Mumbai is a city of karaoke. In Delhi, at least, back when I was still living there, there was one karaoke night, every alternate Monday if I’m not mistaken. Being Delhi and being Monday, hardly anyone went, and usually the organizers brought a huge crew with them and they sat on several different tables, occupying space.
But in Mumbai, I notice more and more, going out at night is not just about going out at night. Drinking must be accompanied by an activity. On any given day of the week you can find loads of things to amuse you while you drink your
beer--several karaoke nights for instance. A pub quiz night, set up recently. Theme evenings, where you dress the part. Bars that serve only one kind of alcohol. I recall reading recently about a bar made entirely out of ice that might come up in Gurgaon. People will have to wear special outfits to drink in the sub-zero temperature.
Which brings me to a discussion I was having with a friend last night. We were catching up after many years and the conversation turned to what’s so-and-so doing now. A large number of the people I remember hanging out with when I was younger had at some point or the other in their 20s gone into rehab. "I don’t know why," my friend said.
I think the answer is quite simple. We’re bored. My generation is bored. Everything new came in too fast and we quickly lost the wonder of it all. Cable TV followed by the internet followed by massive globalization of our markets. It used to be cool to walk around and around a market place, drinking Thums Up. Now, hardly anyone goes anywhere without a purpose, a plan, something to do.
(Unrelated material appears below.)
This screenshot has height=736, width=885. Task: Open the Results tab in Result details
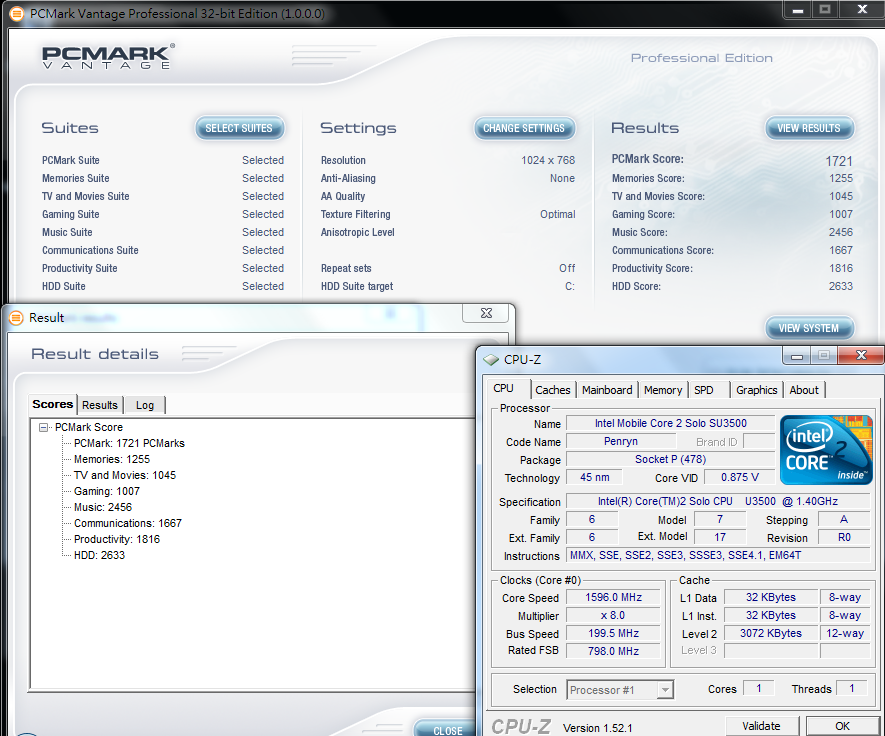click(100, 405)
But of course we’re bored. We had cushy childhoods. We went to good schools and colleges. Some of us went abroad, but their lifestyles weren’t very different from the ones who stayed behind. Travelling, when I was in college, was defined by the Body Shop lip balm you bought, or the bars you visited with your cousins. And with this need for more and more entertainment, naturally a lot of people turned to drugs as the best form to alleviate boredom. In fact, a poem I have up on my bulletin board by John Berryman defines it:
Life, friends, is boring. We must not say so.
After all, the sky flashes, the great sea yearns,
we ourselves flash and yearn,
and moreover my mother told me as a boy
(repeatingly) "Ever to confess you're bored
means you have no
Inner Resources." I conclude now I have no
inner resources, because I am heavy bored.
So in Bombay, we go to karaoke night. We cheer and boo the singers. We get drunk ourselves and sing. We go to pub quiz night and clap loudly when we get the answers right. We are filled with a sense of achievement after these evenings because our boredom has been pushed to the background by
something--let’s face it--designed by the clubs to make us spend more money.
"Is there anything to do in this city besides go out to eat or drink or watch a movie?" I asked a friend once. He thought for a long while and shook his head.
I suppose there are things we could do. Have a hobby for instance. Volunteer work somewhere. But again, these are external activities. I should like to revert to my childhood where all I had were "inner resources", where I cycled for the joy of cycling, or spent the day curled up in bed just thinking. Have we lost that? I think so.